Passage provided —
==============================
Metz is planning to go with electric trolley buses.

In a world of limited resources, the average quality of life is inversely proportional to the quantity of life. Of course, it all depends on how you measure quality. Per capita energy use is a good way to infer the physical standard of living. By that measure, Americans have a much higher standard of living than most folks on this planet. On the other hand (do you have to be an economist to use that phrase?), there are other ways to measure quality of life. By some of those other standards, Americans have a very low quality of life, even though they may have a high material standard of living. For example, do most Americans really enjoy spending two hours a day in a metal box on wheels to go to and from a soul-draining job in a cube farm?

I used to travel through Amish country near York and Lancaster, PA, and those people always appeared to be fairly happy and reasonably well-adjusted, even though they didn't have SUVs and wide-screen TVs. It kinda makes you wonder...

Anyway, it's going to be a bumpy ride for the next several decades, and most of us are going to end up "poorer" than we are now, but that does not necessarily mean less happy or fulfilled (unless we're always hungry and cold...).

I notice that for 2008 solar and geothermal provided 0.38% of the US generation mix. Wind? .02%. Thought it doing better than that.
==============================
Written tasks —
A. What does the passage on quality of life state that Metz is planning to go with?
B. Return the passage on quality of life verbatim from "Anyway, it's going" up to and including "better than that.".
Rely solely on the passage on quality of life.

Element lookup records
==============================
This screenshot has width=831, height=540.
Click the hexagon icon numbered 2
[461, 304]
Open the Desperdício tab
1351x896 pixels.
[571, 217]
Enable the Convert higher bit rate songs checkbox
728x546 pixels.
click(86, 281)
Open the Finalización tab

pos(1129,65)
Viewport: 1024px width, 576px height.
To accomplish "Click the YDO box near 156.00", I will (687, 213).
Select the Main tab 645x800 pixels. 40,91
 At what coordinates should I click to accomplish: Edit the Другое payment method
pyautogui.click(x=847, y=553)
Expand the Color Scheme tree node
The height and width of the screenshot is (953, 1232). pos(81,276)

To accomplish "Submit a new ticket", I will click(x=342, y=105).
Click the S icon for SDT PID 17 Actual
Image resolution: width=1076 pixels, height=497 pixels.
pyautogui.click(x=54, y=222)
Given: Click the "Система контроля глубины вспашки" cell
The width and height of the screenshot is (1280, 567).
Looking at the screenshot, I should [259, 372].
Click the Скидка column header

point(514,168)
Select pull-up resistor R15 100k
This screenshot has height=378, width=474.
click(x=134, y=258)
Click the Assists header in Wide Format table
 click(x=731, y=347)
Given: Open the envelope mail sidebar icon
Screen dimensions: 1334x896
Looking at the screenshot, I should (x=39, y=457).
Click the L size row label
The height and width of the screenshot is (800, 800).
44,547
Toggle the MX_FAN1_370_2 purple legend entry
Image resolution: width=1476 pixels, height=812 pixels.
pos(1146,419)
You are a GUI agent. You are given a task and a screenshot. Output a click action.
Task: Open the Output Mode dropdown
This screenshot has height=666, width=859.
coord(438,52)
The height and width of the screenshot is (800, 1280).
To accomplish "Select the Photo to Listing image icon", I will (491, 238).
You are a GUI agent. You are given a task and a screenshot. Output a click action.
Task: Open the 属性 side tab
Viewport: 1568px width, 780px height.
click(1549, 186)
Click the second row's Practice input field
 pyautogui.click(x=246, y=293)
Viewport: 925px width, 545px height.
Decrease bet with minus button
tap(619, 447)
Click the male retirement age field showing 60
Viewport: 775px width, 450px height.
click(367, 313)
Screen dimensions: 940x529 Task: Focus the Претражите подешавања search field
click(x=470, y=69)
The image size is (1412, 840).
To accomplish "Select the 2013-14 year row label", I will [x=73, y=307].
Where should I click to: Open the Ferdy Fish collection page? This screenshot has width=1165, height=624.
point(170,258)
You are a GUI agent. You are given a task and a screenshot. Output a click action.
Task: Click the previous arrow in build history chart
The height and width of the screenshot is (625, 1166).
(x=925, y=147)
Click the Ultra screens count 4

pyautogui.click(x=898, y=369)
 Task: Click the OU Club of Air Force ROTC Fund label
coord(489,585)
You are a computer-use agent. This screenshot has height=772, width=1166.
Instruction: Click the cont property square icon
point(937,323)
==============================
Outputs for the tasks —
A. Electric trolley buses.

B.
Anyway, it's going to be a bumpy ride for the next several decades, and most of us are going to end up "poorer" than we are now, but that does not necessarily mean less happy or fulfilled (unless we're always hungry and cold...).

I notice that for 2008 solar and geothermal provided 0.38% of the US generation mix. Wind? .02%. Thought it doing better than that.